C'est donc une véritable "zone à forte exclusion" qui se profile. Car les plus aisés n'auront aucun mal à changer de véhicule. Mais les plus précaires payeront très cher l'interdiction. Tous ne peuvent pas circuler en vélo, ou en transports en commun (la fracture métropolitaine qui paralyse le territoire et fait qu'aucun investissement n'a permis de développement du réseau en 8 ans y est pour beaucoup). Ceux-là seront donc condamnés à revendre leur véhicule pour un prix bien inférieur, et à s'endetter considérablement pour en acheter un plus propre... qui sera peut-être lui aussi interdit dans quelques années ! "Il n’existe pas de voitures entrant dans la ZFE à 3 000 euros !", explique dans Le Dauphiné Pierre Chasseray (porte-parole de l’association “40 millions d’automobilistes”) pour défendre les moins aisés, par exemple les étudiants, nombreux à Grenoble. La ZFE prend aux pauvres pour n'enrichir personne, et en prime elle ne contribue qu'à déplacer la pollution. 

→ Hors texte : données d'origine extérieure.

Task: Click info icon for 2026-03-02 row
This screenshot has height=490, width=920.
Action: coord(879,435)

JEAN-PIERRE BARBIER : "ON NE PEUT PAS IMPOSER QUELQUE CHOSE AUX GENS S'IL N'Y A PAS DE SOLUTION DE RECHANGE !"

Le Président du Département Jean-Pierre Barbier a fait voter un vœu pour demander le report de l'application de la ZFE lors de la séance du conseil départemental de vendredi dernier. Dans Place Gre'Net, il s'insurge contre la ZFE imposée, en l'absence d'alternatives suffisantes (transports collectifs, parking-relais...). 

Le Président du Département Jean-Pierre Barbier (ici avec Alain Carignon) est vent debout contre la ZFE.

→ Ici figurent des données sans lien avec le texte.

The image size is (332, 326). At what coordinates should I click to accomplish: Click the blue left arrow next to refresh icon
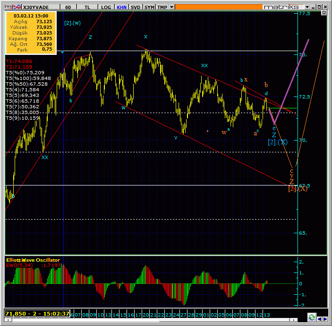(x=320, y=317)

VINCENT CHRIQUI : "UN INSTRUMENT DE SÉGRÉGATION SPATIALE ET SOCIALE"

Vincent Chriqui, Maire de Bourgoin-Jallieu et conseiller départemental, enfonce le clou : « la ZFE est un instrument de ségrégation spatiale et sociale ». Il pointe d'ailleurs qu'en 2023, seront pénalisés 2% des véhicules du territoire métropolitain, soit un impact minime pour la pollution, qui justifierait un report pour laisser le temps à ces 5200 automobilistes de trouver des alternatives. 

JULIEN POLAT : "DES INCOHÉRENCES MAJEURES"

Dans une brillante intervention, Julien Polat, Maire de Voiron et Vice-Président du Département, a rappelé les incohérences du dispositif. Une grosse cylindrée essence qui consomme beaucoup pourra ainsi rouler dans la ZFE car elle est neuve. Des milliers de véhicules récents qui fonctionnent seront bannis, entrainant un achat massif de nouveaux véhicules, soit un bilan carbone catastrophique. Et le réseau électrique, affaibli par l'abandon du nucléaire (notamment à cause du lobbying de ceux qui se disent "écologistes") est bien incapable d'absorber la recharge d'un nombre important de véhicules électriques. 

LA GAUCHE SE FRACTURE SUR LE SUJET

Même la gauche se fracture sur le sujet. David Queiros, Amandine Demore, Daniel Bessiron (communistes) et André Vallini et Amélie Girerd (socialistes) se sont abstenus sur le vœu de report de la ZFE en pointant un dispositif "discriminatoire" et des aides pas à la hauteur. Dans le Dauphiné, le Collectif pour la gratuité des transports publics de l’agglomération grenobloise (constitué de syndicats et politiques de gauche) dénonce dans Le Dauphiné une solution "injuste et inefficace" et "qui va être une bombe à retardement sociale". Pas de quoi faire entendre raison aux faux prophètes et autres ayatollahs de l'écologie politique. 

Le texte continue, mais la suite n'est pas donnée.